While a group of companies are focused on paying special dividends before the start of the New Year to protect investors from a potential hike in income taxes in 2013, Kraft is not jumping through those same hoops. It is making its first distribution as an independent in January 2013 and will pay a $0.50 quarterly dividend. Tony Vernon, Kraft's chief executive, said:
"the payout.. [is] targeted to grow consistently, year after year.” -- (Tony Vernon, Kraft CEO)
In the 3Q, cash flow was reported at about 70% of GAAP net income, which is about what the company is projecting in the 4Q. Kraft is not done taking restructuring charges from the recent split and expects that will amount to about $225 million of costs in the current quarter. Kraft is also going up against some tough comps from last year's 4Q and is bracing for flat-to-down revenues as a result.

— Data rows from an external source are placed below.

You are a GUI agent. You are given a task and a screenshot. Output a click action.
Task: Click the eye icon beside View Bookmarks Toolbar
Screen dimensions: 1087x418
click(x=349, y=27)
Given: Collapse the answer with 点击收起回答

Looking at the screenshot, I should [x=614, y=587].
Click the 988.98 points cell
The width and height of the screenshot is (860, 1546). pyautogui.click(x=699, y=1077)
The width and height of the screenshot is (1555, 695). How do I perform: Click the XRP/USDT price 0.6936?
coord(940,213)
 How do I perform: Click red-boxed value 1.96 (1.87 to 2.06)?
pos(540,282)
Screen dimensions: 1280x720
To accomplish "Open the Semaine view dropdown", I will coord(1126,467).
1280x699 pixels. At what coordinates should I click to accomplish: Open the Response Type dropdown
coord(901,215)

Kraft investors are going to have to be patient as the company gets through the tough part of its separation but should be rewarded with a profitable 2012 and "strong results" in 2013, according to executives on the company's 3Q earnings conference call.
Competition Heats Up
Kraft is also going to be up against some increased competition, with ConAgra Foods (NYSE: CAG) recently adding the private-label muscle of Ralcorp its portfolio. The $6.8 billion deal, including Ralcorp's debt, was approved by the boards at both companies, and creates the single-largest private label packaged food business in North America, according to Supermarket News.
ConAgra has been on the acquisition trail, and only months before buying Ralcorp acquired the frozen meal business from Unilver (NYSE: UN) in a $265 million deal, which included the Bertolli and P.F. Chang brands.
Unilever has been shedding assets of late in an attempt to focus on its core consumer goods business. Most recently, Unilever has placed peanut butter brand Skippy on the block, according to Bloomberg, for which ConAgra is among the rumored potential buyers.
The recent changes in the grocery landscape are sure to keep Kraft executives on their toes. Luckily, the leaner and meaner executive team appears up for the challenge.